The Kenya Ports Authority (KPA) Board of Directors Chairman Benjamin Tayari has allayed fears that the Ports of Mombasa and Lamu will be privatised.
The move followed alleged misinformation by a section of the media and Coast leaders that KPA is mulling privatisation of the port.
The KPA Chairman, however, said they have been reading newspapers about the purported port privatisation and that “some of the stories which are coming out are not true”.
“KPA is not doing privatisation; what we are doing is a concession. There is a big difference between privatisation and concession,” he said during a joint meeting between the KPA and KRA boards at the Port of Mombasa.
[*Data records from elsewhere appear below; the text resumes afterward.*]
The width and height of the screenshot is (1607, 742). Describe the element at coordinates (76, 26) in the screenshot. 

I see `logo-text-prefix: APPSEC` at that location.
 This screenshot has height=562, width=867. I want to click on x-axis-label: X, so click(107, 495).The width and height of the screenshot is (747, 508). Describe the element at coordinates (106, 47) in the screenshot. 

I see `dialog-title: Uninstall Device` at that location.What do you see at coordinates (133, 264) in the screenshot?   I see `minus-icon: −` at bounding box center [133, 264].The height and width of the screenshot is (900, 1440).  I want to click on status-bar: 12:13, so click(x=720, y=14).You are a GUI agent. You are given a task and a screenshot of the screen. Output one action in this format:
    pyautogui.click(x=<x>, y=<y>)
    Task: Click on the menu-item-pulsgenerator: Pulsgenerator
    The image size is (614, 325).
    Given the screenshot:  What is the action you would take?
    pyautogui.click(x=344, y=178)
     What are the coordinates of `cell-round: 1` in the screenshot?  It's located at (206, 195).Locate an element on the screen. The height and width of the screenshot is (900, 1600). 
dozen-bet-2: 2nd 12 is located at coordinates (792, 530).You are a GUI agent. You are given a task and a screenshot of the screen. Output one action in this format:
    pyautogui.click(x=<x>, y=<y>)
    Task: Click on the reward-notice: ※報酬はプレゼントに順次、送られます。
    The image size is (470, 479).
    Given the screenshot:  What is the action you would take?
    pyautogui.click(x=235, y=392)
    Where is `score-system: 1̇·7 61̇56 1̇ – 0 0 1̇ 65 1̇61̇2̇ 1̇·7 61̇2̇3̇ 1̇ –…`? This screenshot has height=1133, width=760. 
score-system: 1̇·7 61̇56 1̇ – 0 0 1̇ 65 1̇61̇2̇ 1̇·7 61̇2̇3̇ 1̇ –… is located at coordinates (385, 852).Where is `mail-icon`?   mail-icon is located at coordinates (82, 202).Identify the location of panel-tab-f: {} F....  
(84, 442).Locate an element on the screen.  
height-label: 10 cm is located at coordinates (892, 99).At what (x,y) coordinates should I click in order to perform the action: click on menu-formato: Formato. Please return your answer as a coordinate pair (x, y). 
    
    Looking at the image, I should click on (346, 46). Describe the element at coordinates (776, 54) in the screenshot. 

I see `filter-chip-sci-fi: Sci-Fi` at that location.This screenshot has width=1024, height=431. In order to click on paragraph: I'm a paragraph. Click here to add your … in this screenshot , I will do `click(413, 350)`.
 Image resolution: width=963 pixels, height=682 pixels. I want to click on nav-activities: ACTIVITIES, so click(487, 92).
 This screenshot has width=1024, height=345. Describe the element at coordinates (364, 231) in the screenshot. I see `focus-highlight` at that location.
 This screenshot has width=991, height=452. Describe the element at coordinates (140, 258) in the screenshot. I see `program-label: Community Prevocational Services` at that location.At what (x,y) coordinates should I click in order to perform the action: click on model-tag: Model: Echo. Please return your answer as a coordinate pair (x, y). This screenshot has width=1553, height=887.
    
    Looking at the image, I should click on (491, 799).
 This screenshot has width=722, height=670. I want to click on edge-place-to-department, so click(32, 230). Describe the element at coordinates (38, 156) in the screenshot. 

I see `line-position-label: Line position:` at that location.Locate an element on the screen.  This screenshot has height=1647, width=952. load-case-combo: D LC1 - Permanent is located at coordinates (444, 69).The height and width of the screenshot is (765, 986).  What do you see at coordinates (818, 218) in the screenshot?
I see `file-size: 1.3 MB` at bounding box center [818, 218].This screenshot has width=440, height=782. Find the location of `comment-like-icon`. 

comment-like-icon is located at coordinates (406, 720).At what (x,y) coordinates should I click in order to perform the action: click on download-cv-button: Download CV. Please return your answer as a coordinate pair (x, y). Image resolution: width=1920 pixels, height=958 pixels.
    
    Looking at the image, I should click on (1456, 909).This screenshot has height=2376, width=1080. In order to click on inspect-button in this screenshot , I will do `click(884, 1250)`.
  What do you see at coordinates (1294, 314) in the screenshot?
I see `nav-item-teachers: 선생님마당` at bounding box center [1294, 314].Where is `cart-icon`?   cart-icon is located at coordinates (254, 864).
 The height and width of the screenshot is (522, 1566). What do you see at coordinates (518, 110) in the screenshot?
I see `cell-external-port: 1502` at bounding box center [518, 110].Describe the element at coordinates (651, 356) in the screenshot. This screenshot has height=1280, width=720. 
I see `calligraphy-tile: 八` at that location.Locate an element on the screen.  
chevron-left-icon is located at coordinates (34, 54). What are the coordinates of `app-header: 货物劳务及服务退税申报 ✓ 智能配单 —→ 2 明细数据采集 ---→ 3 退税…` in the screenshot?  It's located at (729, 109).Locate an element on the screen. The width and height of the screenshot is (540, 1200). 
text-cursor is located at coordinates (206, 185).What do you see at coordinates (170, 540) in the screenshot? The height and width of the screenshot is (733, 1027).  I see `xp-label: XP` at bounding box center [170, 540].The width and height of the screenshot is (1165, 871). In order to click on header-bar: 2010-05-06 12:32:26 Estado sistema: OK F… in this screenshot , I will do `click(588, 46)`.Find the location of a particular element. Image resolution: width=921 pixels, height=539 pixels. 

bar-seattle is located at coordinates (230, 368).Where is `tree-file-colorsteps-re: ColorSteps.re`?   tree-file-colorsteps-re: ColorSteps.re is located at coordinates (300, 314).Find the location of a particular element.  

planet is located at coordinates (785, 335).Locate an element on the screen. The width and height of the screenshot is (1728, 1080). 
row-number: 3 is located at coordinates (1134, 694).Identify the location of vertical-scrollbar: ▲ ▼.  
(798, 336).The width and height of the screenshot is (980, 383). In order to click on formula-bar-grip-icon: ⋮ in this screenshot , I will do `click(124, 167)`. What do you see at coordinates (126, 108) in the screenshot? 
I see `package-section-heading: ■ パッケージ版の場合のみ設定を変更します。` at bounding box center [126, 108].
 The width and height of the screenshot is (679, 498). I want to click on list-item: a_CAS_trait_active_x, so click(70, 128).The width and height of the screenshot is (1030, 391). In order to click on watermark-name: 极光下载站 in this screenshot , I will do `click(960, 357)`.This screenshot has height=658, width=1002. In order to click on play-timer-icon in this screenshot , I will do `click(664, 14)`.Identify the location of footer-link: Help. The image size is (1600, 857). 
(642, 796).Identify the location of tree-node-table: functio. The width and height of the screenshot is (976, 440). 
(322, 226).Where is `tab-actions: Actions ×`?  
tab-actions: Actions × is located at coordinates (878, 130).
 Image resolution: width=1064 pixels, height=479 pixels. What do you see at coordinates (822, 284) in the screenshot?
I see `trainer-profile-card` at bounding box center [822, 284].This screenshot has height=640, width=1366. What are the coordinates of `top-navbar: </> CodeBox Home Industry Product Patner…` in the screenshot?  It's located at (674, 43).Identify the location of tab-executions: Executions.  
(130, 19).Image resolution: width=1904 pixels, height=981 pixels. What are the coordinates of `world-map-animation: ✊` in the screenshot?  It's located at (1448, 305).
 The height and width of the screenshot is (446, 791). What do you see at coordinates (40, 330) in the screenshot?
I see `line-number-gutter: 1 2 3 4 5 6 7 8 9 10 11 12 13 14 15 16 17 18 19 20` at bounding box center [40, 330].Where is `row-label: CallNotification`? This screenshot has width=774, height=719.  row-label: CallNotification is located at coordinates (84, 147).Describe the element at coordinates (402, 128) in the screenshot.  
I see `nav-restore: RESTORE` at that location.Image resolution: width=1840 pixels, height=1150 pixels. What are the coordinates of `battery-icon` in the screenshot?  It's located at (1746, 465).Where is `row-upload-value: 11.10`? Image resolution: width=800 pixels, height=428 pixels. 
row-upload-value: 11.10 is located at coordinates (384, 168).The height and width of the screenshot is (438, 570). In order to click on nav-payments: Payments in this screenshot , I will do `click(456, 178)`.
He explained that privatization means that they are giving away the port to be run wholly by a private investor.
“What we are doing is leasing out some of our assets to private investors to be able to bring more business to the port and generate more revenue for the country,” he said.
He added that the port is already making concessions in berth number four and seven, respectively, where Grain Bulk Handlers Limited (GBHL) and Portside are working.
The operations, Tayari said, can be undertaken by KPA, but the need to create more job opportunities and revenue necessitated the move to call for bidders.
“It’s not privatisation; there is nothing like that; this is totally different from the previous regime when they were dealing with Container Terminal Two (CT2),” clarified the KPA Chairman.
A section of Coast leaders had vented their opposition to KPA’s move to develop and operate some ports of Mombasa and Lamu assets through public-private partnerships (PPP).
On September 6, 2023, KPA Managing Director Capt. William Ruto invited sealed bids from eligible tenderers for the qualification of bidders for the development and operation of Port Assets through PPP.
Lamu Port Container Terminal Berth 1-3, Lamu Special Economic Zone Mombasa Port Berth 11–14, and Mombasa Container Terminal 1 are earmarked to be developed and operated through PPP.